Closed shayneczyzewski closed 1 year ago
The relevant pg
code is here:
con.once('end', () => {
const error = this._ending ? new Error('Connection terminated') : new Error('Connection terminated unexpectedly')
clearTimeout(this.connectionTimeoutHandle)
this._errorAllQueries(error)
if (!this._ending) {
// if the connection is ended without us calling .end()
// on this client then we have an unexpected disconnection
// treat this as an error unless we've already emitted an error
// during connection.
if (this._connecting && !this._connectionError) {
if (this._connectionCallback) {
this._connectionCallback(error)
} else {
this._handleErrorEvent(error)
}
} else if (!this._connectionError) {
this._handleErrorEvent(error)
}
}
process.nextTick(() => {
this.emit('end')
})
})
I can also ask them directly, but was mainly curious if you have seen this before or anything jumps out at you for me to try and narrow in on. Thanks again!
Lastly, tomorrow I'll get a super minimal example app for reproduction setup. šš»
Here is a minimally reproducible example (including logs) using the latest pg-boss
and Node 19: https://github.com/shayneczyzewski/pgboss-fly
In Wasp, we use Node 18 and pg-boss
version 8.0.0 with the same results. Thanks for helping to take a quick look to see if it's something pg-boss
can handle, or if I should head over to pg
or Fly.io to ask about! šš»
Thanks for the sample project. I'll try to repro.
This looks related: https://github.com/brianc/node-postgres/issues/2439
I've been able to repro node crashing just by stopping postgres locally. However, I can see pg-boss logging errors for a while before the crash since the workers haven't been told to stop trying. Eventually, it does crash, but from an unhandled error that's internal in pg.
For example, if you change your example to the following, node doesn't crash because all workers have been stopped.
boss.on('error', error => {
console.error(error)
boss.stop({ graceful: false }).catch(err => console.error(err))
});
However, I wouldn't recommend using this severe of an error handler since not all error events will have the same severity.

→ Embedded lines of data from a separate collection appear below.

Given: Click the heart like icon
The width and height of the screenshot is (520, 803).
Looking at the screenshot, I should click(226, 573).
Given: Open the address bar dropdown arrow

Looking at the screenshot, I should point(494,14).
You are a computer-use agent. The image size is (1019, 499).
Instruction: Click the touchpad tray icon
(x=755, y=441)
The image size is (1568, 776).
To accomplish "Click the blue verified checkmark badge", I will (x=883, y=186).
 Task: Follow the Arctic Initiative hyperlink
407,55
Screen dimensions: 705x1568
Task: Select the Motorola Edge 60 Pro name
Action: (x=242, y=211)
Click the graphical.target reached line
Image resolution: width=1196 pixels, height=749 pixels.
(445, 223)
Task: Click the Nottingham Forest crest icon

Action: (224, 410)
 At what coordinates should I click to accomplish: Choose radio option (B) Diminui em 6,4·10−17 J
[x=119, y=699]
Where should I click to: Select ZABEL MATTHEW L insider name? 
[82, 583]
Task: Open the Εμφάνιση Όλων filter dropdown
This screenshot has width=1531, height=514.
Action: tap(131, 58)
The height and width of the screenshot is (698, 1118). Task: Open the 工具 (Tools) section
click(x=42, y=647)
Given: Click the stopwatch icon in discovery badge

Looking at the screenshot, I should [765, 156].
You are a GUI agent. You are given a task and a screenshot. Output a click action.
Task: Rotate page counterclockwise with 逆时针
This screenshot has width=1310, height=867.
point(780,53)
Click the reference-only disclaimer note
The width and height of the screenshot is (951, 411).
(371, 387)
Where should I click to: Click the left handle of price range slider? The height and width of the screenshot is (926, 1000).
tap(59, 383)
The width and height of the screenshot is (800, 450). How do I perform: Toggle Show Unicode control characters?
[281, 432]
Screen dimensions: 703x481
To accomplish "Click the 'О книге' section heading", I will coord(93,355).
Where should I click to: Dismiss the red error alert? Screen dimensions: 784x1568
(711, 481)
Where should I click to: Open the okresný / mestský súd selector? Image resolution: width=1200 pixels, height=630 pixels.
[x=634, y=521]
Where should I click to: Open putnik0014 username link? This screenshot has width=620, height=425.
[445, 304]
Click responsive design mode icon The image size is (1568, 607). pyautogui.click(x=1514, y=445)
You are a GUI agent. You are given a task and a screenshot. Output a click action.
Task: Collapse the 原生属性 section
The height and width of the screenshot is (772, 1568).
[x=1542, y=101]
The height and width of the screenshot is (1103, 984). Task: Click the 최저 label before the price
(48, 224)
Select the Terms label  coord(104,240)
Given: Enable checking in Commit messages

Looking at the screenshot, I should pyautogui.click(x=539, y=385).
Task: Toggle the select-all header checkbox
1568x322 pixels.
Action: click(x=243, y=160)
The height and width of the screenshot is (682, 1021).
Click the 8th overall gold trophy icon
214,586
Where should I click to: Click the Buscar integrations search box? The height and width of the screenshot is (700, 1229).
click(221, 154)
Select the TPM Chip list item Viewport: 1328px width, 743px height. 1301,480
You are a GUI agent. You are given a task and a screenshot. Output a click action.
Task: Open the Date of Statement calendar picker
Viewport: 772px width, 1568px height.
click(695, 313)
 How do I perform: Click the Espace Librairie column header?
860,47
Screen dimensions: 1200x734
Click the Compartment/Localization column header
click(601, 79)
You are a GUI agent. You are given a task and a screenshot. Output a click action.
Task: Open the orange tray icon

If you add a condition to look for these fatal errors from pg, you could conditionally exit, which may resolve this issue in fly.
Regarding https://github.com/timgit/pg-boss/issues/365#issuecomment-1414692855, I added the following but node still crashed, so that's not the magic solution. :(
pool.on('connect', client => client.on('error', error => this.emit('error', error)))
Hey @timgit thanks so much for jumping in on this. I will review the linked pg
Issue (it does feel related), and try to getting it repro locally (I guess I didn't stop postgres abruptly enough :D). Once I can repro locally I will try some things out too to see if we can catch that error. Appreciate the attention to this, and have a great weekend!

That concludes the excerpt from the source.